A federal judge in Washington struck down the designation on Wednesday, rejecting the Financial Stability Oversight Council’s rationale for classifying the company as a systemically important financial institution. The reasons for the ruling were sealed by the judge.

The ruling undercuts the foundation of the Obama administration’s plan to more heavily regulate four non-bank businesses it determined had the potential to destabilize the American financial system. MetLife had called the designation arbitrary and unjustified.
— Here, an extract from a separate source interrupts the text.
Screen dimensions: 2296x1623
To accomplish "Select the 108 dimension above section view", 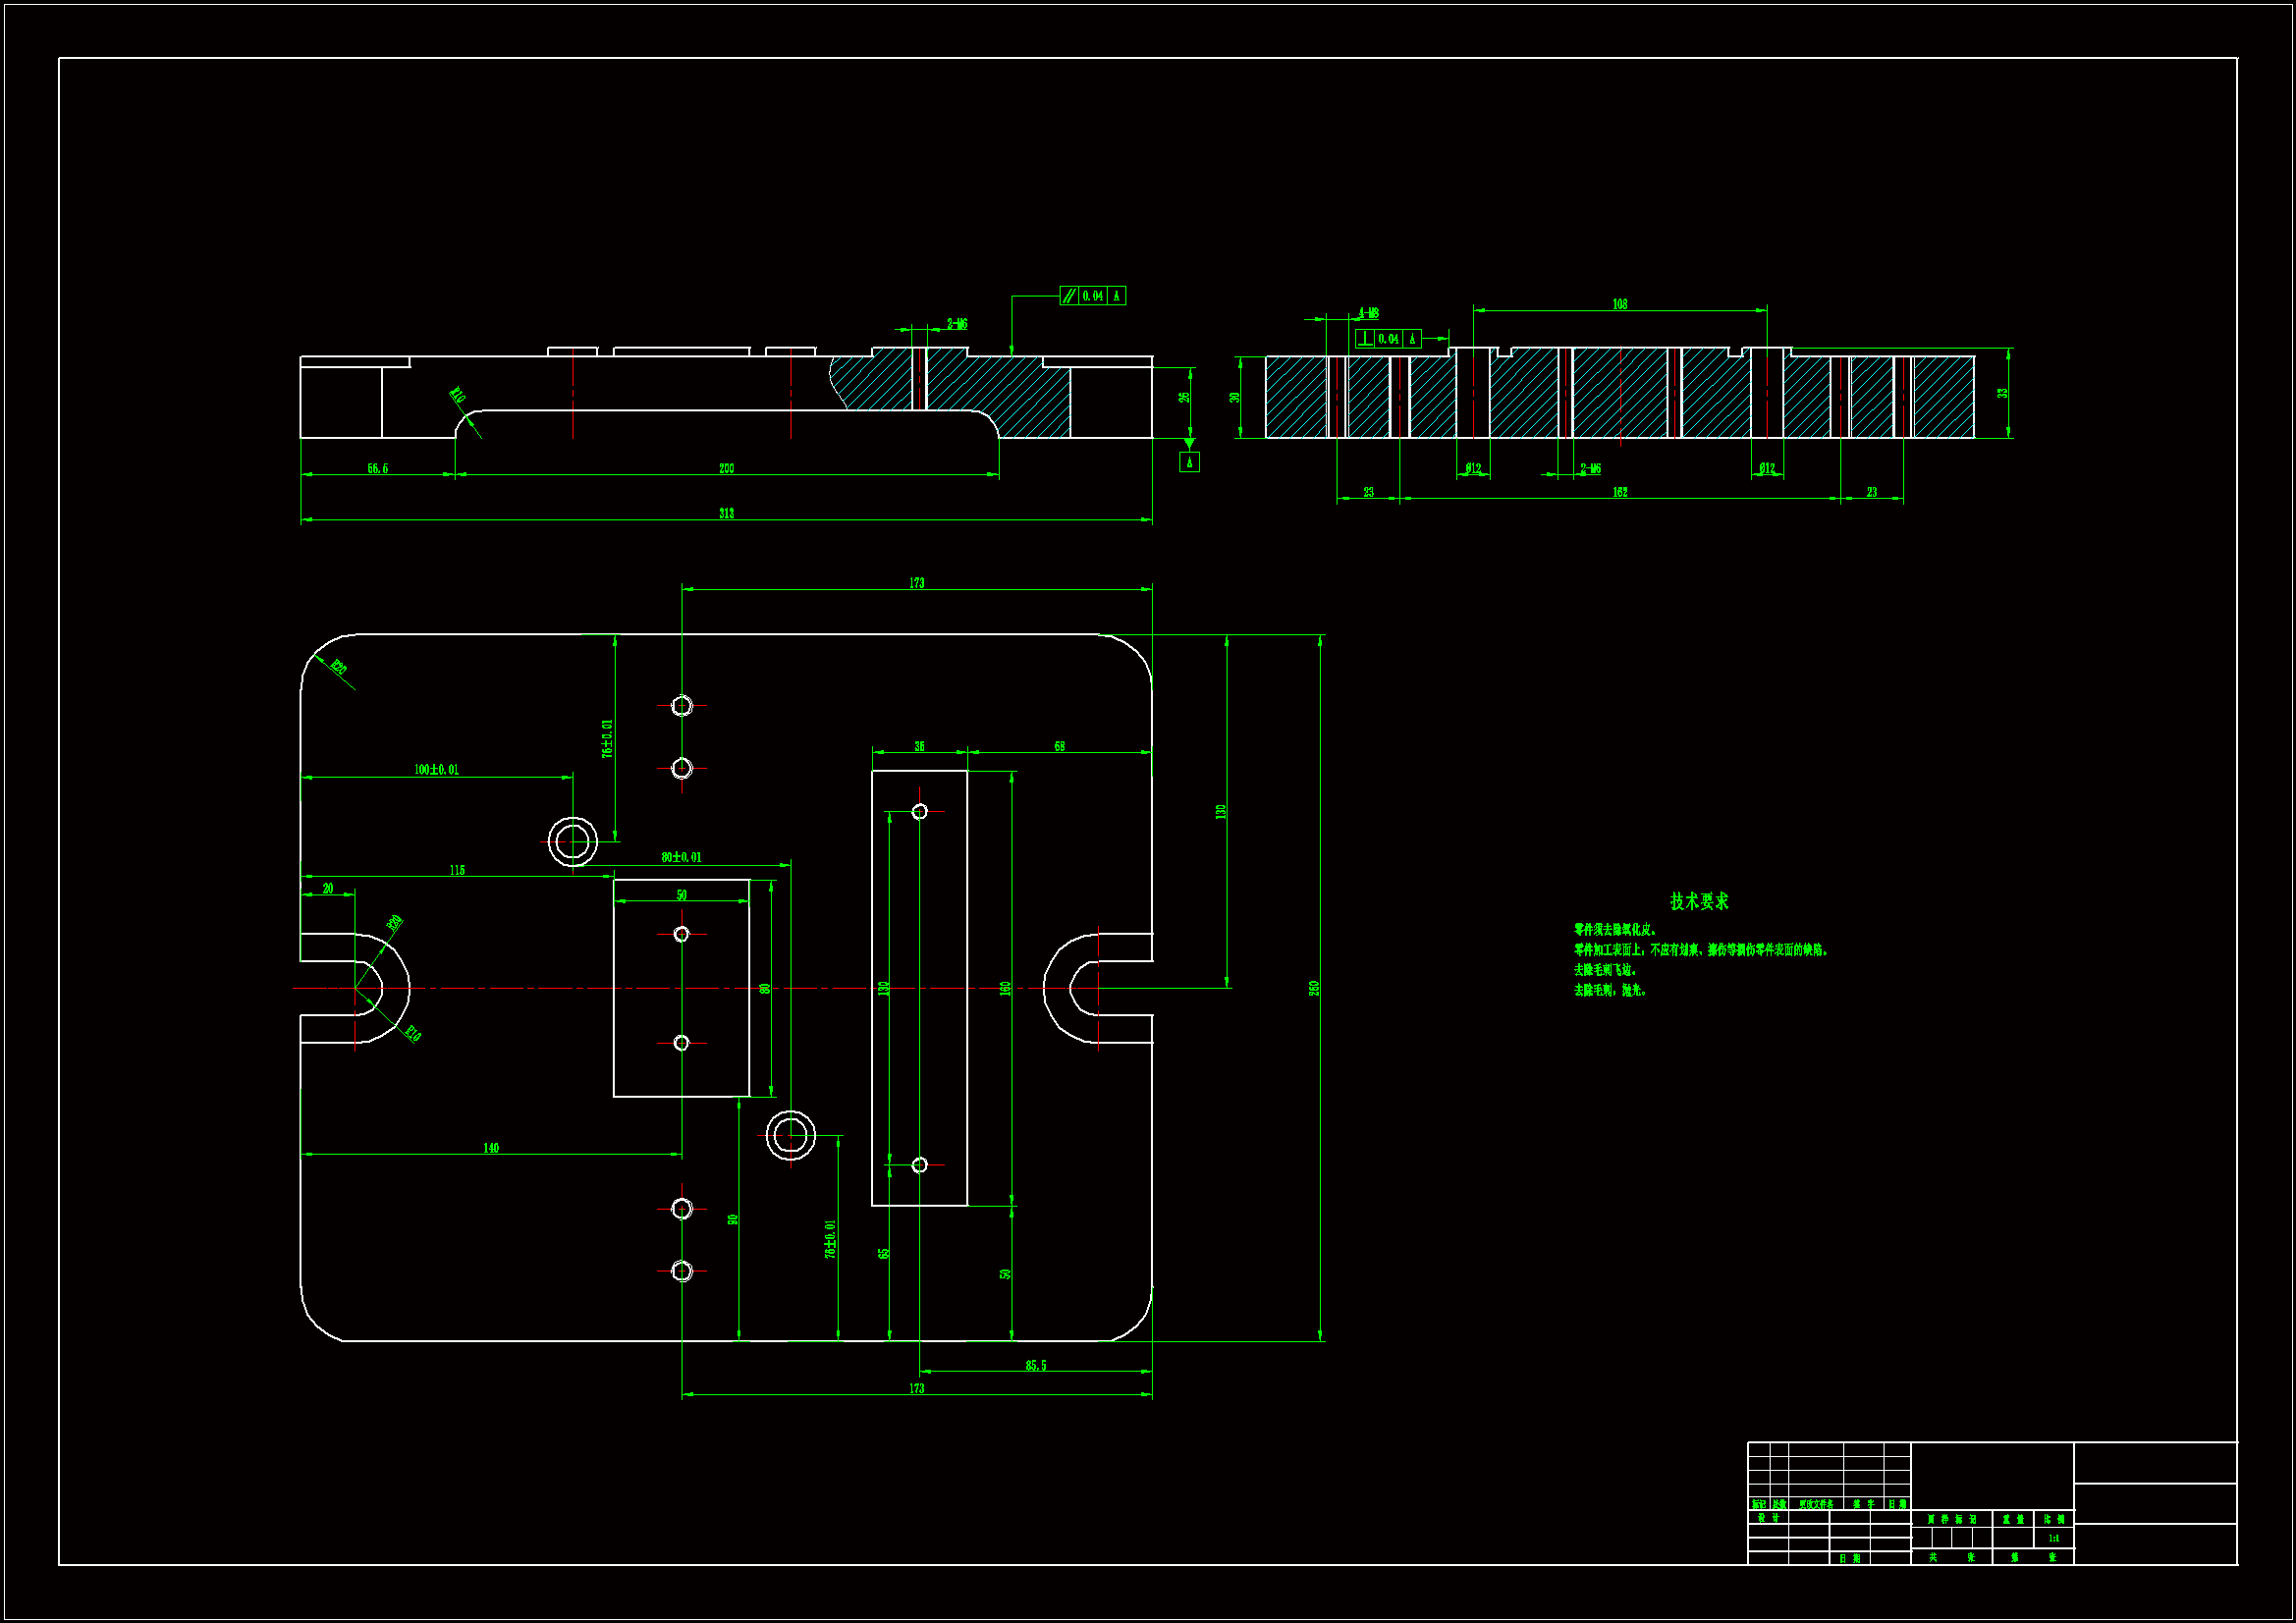I will pos(1619,304).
Chief executive officer Steve Kandarian said earlier this year that his New York-based company will shed much of its domestic retail business because SIFI put it at a “significant competitive disadvantage.”

MetLife jumped 6% to $45.01 at 10:41 a.m. in New York trading. Prudential Financial Inc., which is the second-largest U.S. life insurer and was also named a non-bank SIFI, advanced 4.3% to $74.59.

(Related read: Why advisers shouldn’t sweat MetLife’s U.S. retail split)

Randy Clerihue, a spokesman for New York-based MetLife, didn’t immediately respond to a message seeking comment.

Filed last year, the MetLife suit is the biggest challenge yet to the council that includes Federal Reserve chairwoman Janet Yellen and Treasury Secretary Jacob Lew. Other non-banks bearing its SIFI designation are American International Group Inc. and Prudential, neither of which have brought challenges. General Electric Co. has said it will divest its U.S. financial operations and then ask FSOC to rescind the classification.

At a February hearing, federal judge Rosemary Collyer sharply questioned Justice Department attorney Eric Beckenhauer, asking why the council said it would conduct a “vulnerability analysis” of MetLife before making its determination, then failed to do so.

She also asked the government’s lawyer why FSOC assumed that MetLife would be at the brink of collapse in the event of a fiscal crisis.

“That’s not risk analysis,” she said. “That’s assuming the worst of the worst of the worst.”

The case is MetLife Inc. v. Financial Stability Oversight Council, 15-cv-00045, U.S. District Court, District of Columbia (Washington).